TASK DETAILS » Return the whole of the data exactly.

DATA UNDER STUDY »
= Beginning of Section =

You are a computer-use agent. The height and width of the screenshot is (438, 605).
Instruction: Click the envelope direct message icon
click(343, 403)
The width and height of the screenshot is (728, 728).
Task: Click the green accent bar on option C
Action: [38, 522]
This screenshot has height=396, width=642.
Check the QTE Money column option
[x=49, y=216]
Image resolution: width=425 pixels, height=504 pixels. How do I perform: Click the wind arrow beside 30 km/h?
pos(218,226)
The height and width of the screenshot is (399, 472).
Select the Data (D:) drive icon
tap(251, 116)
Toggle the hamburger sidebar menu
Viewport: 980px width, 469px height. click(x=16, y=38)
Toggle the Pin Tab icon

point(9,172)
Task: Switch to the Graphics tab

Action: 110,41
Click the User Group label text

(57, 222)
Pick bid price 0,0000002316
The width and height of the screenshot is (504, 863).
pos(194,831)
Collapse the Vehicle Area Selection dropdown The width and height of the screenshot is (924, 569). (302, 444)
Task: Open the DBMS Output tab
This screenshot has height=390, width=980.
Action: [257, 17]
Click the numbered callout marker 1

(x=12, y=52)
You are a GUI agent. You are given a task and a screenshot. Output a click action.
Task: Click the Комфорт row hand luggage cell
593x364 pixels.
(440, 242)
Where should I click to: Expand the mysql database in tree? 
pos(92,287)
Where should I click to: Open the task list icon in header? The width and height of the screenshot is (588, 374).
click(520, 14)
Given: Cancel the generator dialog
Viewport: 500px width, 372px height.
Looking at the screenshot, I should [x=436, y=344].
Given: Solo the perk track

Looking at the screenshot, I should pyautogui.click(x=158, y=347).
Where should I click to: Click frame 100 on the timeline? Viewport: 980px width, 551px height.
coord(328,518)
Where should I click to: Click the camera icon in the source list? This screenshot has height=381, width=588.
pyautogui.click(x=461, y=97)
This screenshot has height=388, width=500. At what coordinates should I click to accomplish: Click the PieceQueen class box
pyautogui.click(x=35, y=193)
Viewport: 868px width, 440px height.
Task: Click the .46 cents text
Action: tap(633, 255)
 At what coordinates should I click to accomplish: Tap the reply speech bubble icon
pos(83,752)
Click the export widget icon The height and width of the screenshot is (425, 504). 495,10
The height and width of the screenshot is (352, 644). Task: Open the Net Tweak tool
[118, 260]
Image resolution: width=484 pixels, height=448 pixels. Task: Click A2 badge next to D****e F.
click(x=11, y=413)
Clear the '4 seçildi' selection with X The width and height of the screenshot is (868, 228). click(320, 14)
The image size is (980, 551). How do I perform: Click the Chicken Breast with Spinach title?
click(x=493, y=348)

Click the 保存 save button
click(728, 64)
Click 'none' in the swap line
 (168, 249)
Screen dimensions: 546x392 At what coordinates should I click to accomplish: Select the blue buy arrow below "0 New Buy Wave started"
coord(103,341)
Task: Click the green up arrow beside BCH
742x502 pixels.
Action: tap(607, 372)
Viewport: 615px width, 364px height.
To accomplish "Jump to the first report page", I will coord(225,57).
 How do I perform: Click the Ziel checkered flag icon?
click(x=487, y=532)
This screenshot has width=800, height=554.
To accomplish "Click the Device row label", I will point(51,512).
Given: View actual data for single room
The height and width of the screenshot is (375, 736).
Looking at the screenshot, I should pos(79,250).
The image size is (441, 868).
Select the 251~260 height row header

= End of Section =

ANSWER SECTION »
You are a computer-use agent. The height and width of the screenshot is (438, 605).
Instruction: Click the envelope direct message icon
click(343, 403)
The width and height of the screenshot is (728, 728).
Task: Click the green accent bar on option C
Action: [38, 522]
This screenshot has height=396, width=642.
Check the QTE Money column option
[x=49, y=216]
Image resolution: width=425 pixels, height=504 pixels. How do I perform: Click the wind arrow beside 30 km/h?
pos(218,226)
The height and width of the screenshot is (399, 472).
Select the Data (D:) drive icon
tap(251, 116)
Toggle the hamburger sidebar menu
Viewport: 980px width, 469px height. click(x=16, y=38)
Toggle the Pin Tab icon

point(9,172)
Task: Switch to the Graphics tab

Action: 110,41
Click the User Group label text

(57, 222)
Pick bid price 0,0000002316
The width and height of the screenshot is (504, 863).
pos(194,831)
Collapse the Vehicle Area Selection dropdown The width and height of the screenshot is (924, 569). (302, 444)
Task: Open the DBMS Output tab
This screenshot has height=390, width=980.
Action: [257, 17]
Click the numbered callout marker 1

(x=12, y=52)
You are a GUI agent. You are given a task and a screenshot. Output a click action.
Task: Click the Комфорт row hand luggage cell
593x364 pixels.
(440, 242)
Where should I click to: Expand the mysql database in tree? 
pos(92,287)
Where should I click to: Open the task list icon in header? The width and height of the screenshot is (588, 374).
click(520, 14)
Given: Cancel the generator dialog
Viewport: 500px width, 372px height.
Looking at the screenshot, I should [x=436, y=344].
Given: Solo the perk track

Looking at the screenshot, I should pyautogui.click(x=158, y=347).
Where should I click to: Click frame 100 on the timeline? Viewport: 980px width, 551px height.
coord(328,518)
Where should I click to: Click the camera icon in the source list? This screenshot has height=381, width=588.
pyautogui.click(x=461, y=97)
This screenshot has height=388, width=500. At what coordinates should I click to accomplish: Click the PieceQueen class box
pyautogui.click(x=35, y=193)
Viewport: 868px width, 440px height.
Task: Click the .46 cents text
Action: tap(633, 255)
 At what coordinates should I click to accomplish: Tap the reply speech bubble icon
pos(83,752)
Click the export widget icon The height and width of the screenshot is (425, 504). 495,10
The height and width of the screenshot is (352, 644). Task: Open the Net Tweak tool
[118, 260]
Image resolution: width=484 pixels, height=448 pixels. Task: Click A2 badge next to D****e F.
click(x=11, y=413)
Clear the '4 seçildi' selection with X The width and height of the screenshot is (868, 228). click(320, 14)
The image size is (980, 551). How do I perform: Click the Chicken Breast with Spinach title?
click(x=493, y=348)

Click the 保存 save button
click(728, 64)
Click 'none' in the swap line
 (168, 249)
Screen dimensions: 546x392 At what coordinates should I click to accomplish: Select the blue buy arrow below "0 New Buy Wave started"
coord(103,341)
Task: Click the green up arrow beside BCH
742x502 pixels.
Action: tap(607, 372)
Viewport: 615px width, 364px height.
To accomplish "Jump to the first report page", I will coord(225,57).
 How do I perform: Click the Ziel checkered flag icon?
click(x=487, y=532)
This screenshot has width=800, height=554.
To accomplish "Click the Device row label", I will point(51,512).
Given: View actual data for single room
The height and width of the screenshot is (375, 736).
Looking at the screenshot, I should pos(79,250).
The image size is (441, 868).
Select the 251~260 height row header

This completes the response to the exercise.